_WHAT IS BEING ASKED:_
A verbatim reproduction of the lines below, from the line containing "NOVOSTI (19, 2441)" through the line containing "[Zakłady Bukmacherskie T", both ends included, is the whole required output.

_AVAILABLE DATA:_

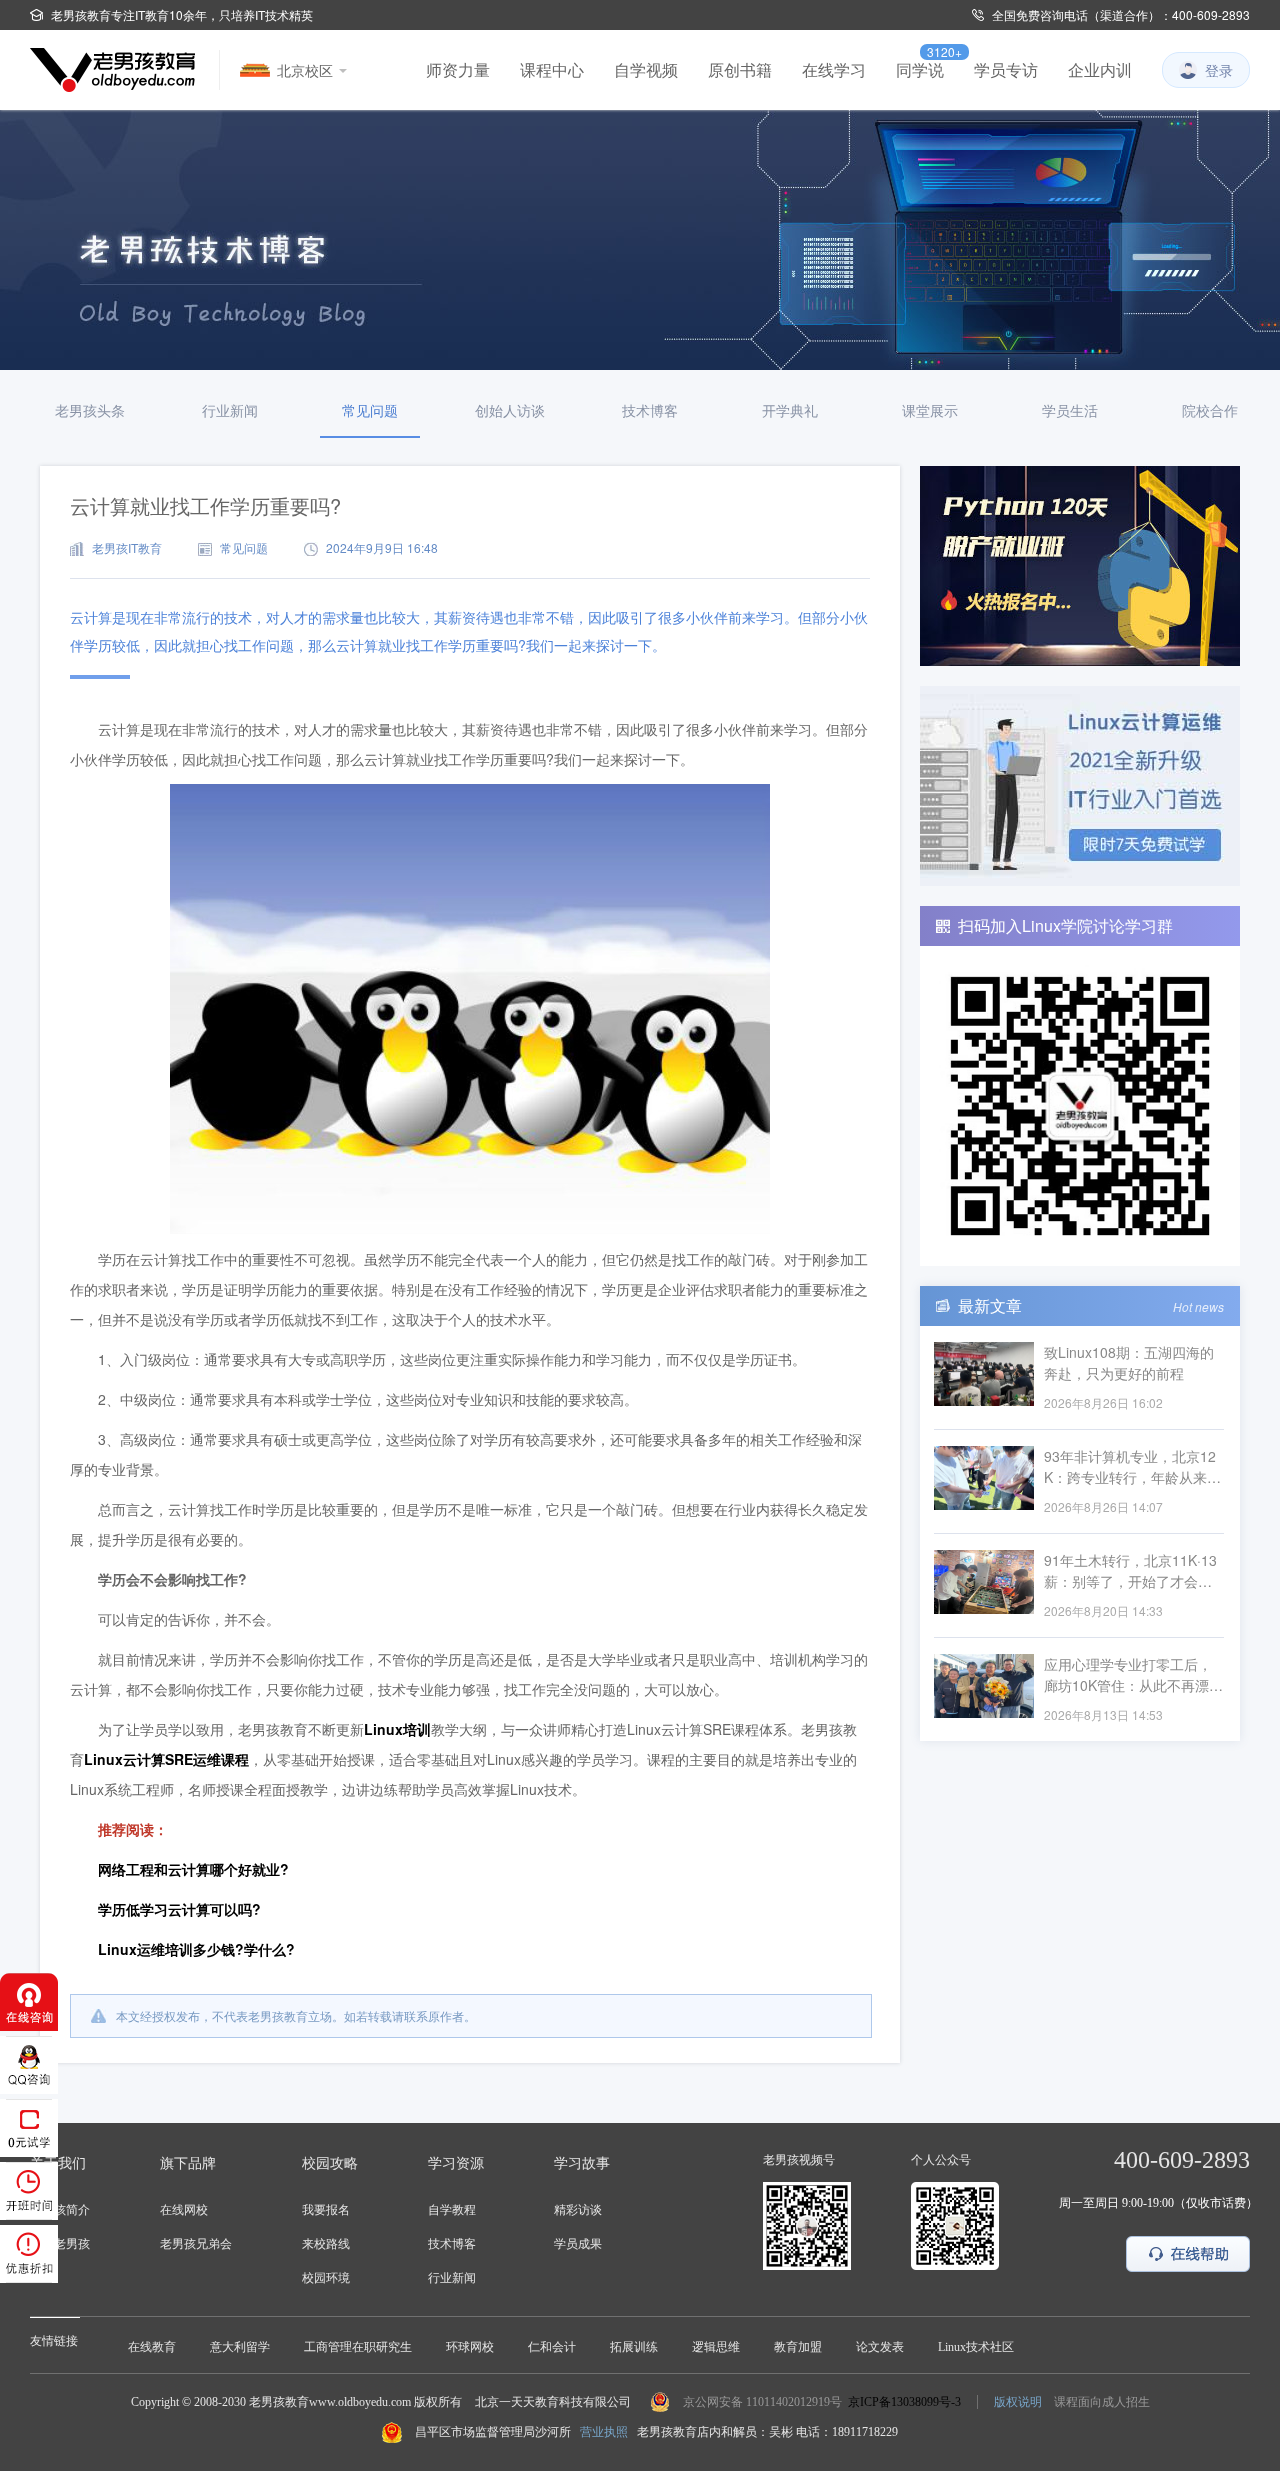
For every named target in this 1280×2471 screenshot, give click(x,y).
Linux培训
==
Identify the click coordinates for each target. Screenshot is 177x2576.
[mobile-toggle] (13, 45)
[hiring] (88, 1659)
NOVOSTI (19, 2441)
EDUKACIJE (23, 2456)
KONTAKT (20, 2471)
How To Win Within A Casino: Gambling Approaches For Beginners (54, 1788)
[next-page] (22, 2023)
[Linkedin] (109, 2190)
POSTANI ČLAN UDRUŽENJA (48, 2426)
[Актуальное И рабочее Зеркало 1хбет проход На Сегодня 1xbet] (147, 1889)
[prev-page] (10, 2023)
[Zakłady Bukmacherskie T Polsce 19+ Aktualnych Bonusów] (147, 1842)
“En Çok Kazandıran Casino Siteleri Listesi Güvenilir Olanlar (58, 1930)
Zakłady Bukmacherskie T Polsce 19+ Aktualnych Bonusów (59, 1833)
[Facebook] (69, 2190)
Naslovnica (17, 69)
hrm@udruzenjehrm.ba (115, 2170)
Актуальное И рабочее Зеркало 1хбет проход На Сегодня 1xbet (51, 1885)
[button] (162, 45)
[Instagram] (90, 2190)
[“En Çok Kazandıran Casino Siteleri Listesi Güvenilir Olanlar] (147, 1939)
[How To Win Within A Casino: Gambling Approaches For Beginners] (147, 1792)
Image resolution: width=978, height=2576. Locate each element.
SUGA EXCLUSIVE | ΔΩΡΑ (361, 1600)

_SOLUTION TO THE EXERCISE:_
NOVOSTI (19, 2441)
EDUKACIJE (23, 2456)
KONTAKT (20, 2471)
How To Win Within A Casino: Gambling Approaches For Beginners (54, 1788)
[next-page] (22, 2023)
[Linkedin] (109, 2190)
POSTANI ČLAN UDRUŽENJA (48, 2426)
[Актуальное И рабочее Зеркало 1хбет проход На Сегодня 1xbet] (147, 1889)
[prev-page] (10, 2023)
[Zakłady Bukmacherskie T Polsce 19+ Aktualnych Bonusów] (147, 1842)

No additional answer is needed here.